Depuis que le président Iván Duque a déclaré une quarantaine nationale le 24 mars, au moins 14 défenseur.es des droits humains ont été tué.es; trois d’entre eux alors qu’ils se conformaient à l’ordre du gouvernement de rester chez eux.

Les mesures contre la COVID-19 ne doivent pas être une excuse pour négliger la protection de celles et ceux qui font entendre leur voix pour dénoncer les violations de nos droits, notre oxygène et notre environnement. À un moment où certains de nos droits ont été restreints dans le but de protéger la santé, le travail des défenseur.es est plus que jamais nécessaire afin de dénoncer les violations des droits.

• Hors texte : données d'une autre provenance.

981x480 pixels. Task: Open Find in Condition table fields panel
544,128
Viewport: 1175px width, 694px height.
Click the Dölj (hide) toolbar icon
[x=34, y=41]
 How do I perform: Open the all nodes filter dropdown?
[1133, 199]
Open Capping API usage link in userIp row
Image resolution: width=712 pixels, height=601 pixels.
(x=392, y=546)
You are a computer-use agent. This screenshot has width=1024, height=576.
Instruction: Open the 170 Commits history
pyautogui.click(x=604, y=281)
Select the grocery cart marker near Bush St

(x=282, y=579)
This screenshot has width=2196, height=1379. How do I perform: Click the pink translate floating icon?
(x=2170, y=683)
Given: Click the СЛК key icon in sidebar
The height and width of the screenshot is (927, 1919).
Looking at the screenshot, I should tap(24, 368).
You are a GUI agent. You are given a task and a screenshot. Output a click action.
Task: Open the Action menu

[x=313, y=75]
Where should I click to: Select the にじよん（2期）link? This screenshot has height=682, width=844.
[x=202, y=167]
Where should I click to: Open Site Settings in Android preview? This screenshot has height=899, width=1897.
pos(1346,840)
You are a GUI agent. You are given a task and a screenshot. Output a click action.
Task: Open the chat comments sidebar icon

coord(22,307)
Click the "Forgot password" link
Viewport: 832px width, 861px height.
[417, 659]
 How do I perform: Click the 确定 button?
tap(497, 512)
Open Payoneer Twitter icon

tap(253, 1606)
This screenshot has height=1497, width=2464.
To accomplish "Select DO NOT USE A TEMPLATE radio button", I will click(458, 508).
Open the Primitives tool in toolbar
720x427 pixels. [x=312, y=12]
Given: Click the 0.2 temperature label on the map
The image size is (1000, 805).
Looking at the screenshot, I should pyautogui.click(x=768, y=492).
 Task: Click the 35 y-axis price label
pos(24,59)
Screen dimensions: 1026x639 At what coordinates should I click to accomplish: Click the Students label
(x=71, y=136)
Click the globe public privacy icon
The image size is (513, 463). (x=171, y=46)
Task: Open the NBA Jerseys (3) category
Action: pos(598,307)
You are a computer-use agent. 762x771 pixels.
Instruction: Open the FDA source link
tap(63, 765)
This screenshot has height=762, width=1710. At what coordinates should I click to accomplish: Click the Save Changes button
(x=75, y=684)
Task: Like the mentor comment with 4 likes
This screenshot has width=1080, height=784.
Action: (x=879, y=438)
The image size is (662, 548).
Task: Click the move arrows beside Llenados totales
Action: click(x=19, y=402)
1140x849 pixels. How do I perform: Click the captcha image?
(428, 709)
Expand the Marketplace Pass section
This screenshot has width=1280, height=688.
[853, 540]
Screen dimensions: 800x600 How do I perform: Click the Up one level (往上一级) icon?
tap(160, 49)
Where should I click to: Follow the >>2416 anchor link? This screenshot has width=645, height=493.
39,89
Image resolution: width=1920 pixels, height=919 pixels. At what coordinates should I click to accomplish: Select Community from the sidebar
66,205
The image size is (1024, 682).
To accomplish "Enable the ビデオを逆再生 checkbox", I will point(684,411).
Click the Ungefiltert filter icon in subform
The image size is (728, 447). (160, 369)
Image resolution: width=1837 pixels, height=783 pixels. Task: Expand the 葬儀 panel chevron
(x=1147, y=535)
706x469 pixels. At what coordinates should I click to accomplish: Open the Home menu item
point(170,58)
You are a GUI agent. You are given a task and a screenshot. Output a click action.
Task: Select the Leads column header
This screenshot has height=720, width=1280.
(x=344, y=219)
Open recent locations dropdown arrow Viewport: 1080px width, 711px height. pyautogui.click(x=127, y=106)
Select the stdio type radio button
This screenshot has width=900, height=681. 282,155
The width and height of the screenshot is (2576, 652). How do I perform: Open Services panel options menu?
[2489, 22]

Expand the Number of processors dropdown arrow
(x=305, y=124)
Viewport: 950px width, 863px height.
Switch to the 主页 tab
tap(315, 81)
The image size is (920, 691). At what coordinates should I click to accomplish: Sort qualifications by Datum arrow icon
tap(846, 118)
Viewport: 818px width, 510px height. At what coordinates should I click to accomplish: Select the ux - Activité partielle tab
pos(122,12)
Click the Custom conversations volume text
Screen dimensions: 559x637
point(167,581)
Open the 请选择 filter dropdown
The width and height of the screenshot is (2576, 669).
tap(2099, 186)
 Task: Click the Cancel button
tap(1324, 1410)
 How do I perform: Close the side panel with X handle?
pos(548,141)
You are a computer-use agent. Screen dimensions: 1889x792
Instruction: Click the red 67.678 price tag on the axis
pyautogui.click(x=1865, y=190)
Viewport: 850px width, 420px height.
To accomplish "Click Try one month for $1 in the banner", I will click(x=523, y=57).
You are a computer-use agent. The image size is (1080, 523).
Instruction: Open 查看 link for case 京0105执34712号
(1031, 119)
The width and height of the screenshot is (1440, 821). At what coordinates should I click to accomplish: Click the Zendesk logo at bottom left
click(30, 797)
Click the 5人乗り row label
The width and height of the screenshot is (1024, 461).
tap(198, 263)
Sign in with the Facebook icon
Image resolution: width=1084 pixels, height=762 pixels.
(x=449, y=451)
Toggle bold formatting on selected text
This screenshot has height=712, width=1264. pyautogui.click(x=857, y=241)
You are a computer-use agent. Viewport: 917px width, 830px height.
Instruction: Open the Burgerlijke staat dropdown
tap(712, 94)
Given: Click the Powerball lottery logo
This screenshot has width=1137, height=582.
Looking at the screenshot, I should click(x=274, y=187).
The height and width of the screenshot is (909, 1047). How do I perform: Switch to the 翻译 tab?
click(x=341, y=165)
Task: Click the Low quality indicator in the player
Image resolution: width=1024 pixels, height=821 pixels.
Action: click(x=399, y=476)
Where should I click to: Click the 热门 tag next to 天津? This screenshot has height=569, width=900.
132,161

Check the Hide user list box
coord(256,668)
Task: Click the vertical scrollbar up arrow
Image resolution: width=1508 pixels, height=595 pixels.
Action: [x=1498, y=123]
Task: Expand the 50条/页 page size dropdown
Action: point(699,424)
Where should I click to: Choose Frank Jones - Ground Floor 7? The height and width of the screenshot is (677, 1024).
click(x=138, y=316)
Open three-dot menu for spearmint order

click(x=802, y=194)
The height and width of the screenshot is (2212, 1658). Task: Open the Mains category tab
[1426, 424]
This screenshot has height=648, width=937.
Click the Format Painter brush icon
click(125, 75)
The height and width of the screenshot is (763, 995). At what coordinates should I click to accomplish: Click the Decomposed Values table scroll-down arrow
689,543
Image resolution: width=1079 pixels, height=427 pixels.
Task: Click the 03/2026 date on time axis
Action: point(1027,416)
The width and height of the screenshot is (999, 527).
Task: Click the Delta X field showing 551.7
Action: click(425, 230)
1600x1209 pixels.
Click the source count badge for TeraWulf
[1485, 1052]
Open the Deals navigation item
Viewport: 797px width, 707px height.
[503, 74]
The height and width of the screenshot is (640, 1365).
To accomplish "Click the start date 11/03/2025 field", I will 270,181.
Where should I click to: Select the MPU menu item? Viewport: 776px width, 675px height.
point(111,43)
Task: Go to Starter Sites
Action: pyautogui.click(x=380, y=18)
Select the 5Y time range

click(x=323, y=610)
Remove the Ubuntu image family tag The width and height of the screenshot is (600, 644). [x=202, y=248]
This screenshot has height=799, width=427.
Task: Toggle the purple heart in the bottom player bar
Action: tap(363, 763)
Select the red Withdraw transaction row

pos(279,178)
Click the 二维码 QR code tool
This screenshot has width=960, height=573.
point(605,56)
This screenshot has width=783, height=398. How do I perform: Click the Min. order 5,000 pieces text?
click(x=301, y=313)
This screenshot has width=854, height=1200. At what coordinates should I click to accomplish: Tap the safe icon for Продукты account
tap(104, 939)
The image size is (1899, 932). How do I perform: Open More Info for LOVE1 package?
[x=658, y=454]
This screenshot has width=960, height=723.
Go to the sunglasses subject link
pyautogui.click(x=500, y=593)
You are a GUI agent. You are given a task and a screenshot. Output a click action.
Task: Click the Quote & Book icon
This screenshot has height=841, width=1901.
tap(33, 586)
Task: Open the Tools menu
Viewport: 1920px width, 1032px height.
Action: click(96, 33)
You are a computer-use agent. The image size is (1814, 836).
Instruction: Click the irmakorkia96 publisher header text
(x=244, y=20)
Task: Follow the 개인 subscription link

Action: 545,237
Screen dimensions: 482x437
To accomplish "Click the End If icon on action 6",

Les défenseur.es des droits humains sont ceux et celles qui veillent à ce que tous les secteurs de la société soient inclus et que personne ne soit laissé pour compte dans les efforts de réponse à la COVID-19. Les États doivent reconnaître qu’ils effectuent un travail essentiel en période de crise.

Malgré la distanciation sociale, la solidarité n'est pas en quarantaine. En ces temps difficiles, nous devons nous unir les uns les autres. Il est temps d'élever nos voix et de nous connecter de nouvelles façons, afin de rappeler aux défenseur.es des droits humains que nous les soutenons. En cette période particulièrement éprouvante, nous devons aussi rappeler au gouvernement colombien son obligation de protéger ceux qui nous protègent.